Two of the principal uncertainties are obviously to do with cost – the cost of fossil fuels and the cost of the “very wide range” of low carbon technologies which policy-makers are seeking to replace fossil fuels with.

“They range from the actual technologies that produce the energy – like wind turbines, like photo-voltaic panels – but also to the energy system’s cost. The fact that you need a different type of grid,” he comments.

“If we are moving to electric vehicles, we need different charging stations. They need to be available all over the country.”

 

Another issue is energy demand: “Will we become much more energy efficient, and will that reduce the demand for energy because we don’t want to spend a lot of money on energy supply if there isn’t the demand for it?”

 

He also highlights climate policy: “How serious are we going to get about reducing carbon emissions?” and the effect of climate change on the energy system.

 

The challenge for policy-makers is “to do enough on each of those uncertainties at reasonable cost because you can reduce uncertainty but it costs money to reduce uncertainty.”

 

Bridging fuel

From the model, it emerges that gas is a “significant bridge” to a low carbon future.

 

The rationale behind the use of gas is that it is the lowest carbon intensive of the fossil fuels: “We are going to need to use fossil fuels for the next few decades in order to satisfy our energy service demands if we don’t want our economies to collapse. Much better to use gas than coal.”

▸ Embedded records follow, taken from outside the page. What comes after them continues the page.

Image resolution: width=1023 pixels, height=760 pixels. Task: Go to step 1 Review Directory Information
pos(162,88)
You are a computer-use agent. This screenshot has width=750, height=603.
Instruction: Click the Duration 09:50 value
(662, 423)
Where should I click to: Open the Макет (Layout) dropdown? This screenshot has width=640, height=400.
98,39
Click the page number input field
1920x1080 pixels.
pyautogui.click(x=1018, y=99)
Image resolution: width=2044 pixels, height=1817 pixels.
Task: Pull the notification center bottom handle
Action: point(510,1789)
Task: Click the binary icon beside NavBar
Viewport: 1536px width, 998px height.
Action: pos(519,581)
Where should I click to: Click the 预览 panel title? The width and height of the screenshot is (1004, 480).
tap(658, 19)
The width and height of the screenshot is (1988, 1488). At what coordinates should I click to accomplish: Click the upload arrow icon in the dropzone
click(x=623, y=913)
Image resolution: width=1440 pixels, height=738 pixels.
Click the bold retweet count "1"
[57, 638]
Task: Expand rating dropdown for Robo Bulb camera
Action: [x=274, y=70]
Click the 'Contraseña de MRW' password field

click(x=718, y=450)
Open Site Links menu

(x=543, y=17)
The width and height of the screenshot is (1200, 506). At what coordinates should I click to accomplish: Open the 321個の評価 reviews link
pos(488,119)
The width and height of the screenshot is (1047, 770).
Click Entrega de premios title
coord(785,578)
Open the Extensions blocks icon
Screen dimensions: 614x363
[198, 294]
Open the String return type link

Ekins says that the model shows clearly that if you put a carbon restraint on, coal production falls off very quickly. He explains: “Gas steps in to take some of that energy demand and carbon emissions are reduced by that 50 per cent by doing that while at the same time, obviously, we keep the energy flowing.

 

“Eventually, the carbon restraint becomes so tough that you have to reduce your use of gas as well. By that time, one hopes that the really low carbon forms of energy will be able to step up to the plate.”

 

Countries move at their own pace, driven by their own political systems, by their own energy systems, and by their own indigenous resources, he notes.

 

For example, as wind becomes cheaper, it could be imagined that Ireland, with a very large wind resource, will deploy an increasing amount of wind resource as will the UK. Countries with a lot of sun could deploy considerable quantities of photovoltaics which in turn, would produce a different dynamic in global energy markets.

 

In conclusion, Ekins believes that multiple pathways must be taken to achieve decarbonisation: “There’s no single solution.”

 

Heat, power and road fuels all have multiple uses and all need to be considered together. “That is the strength of the kind of modelling approach that we are trying to adopt,” he remarks. Adapting grids requires “strong, sustained and adaptive policy.”

 

Decarbonisation is an extraordinary challenge,” Ekins reflects. “No human society has ever tried to do something like this – tried to change an absolutely fundamental part of the economic system before markets were fully ready to do the job.”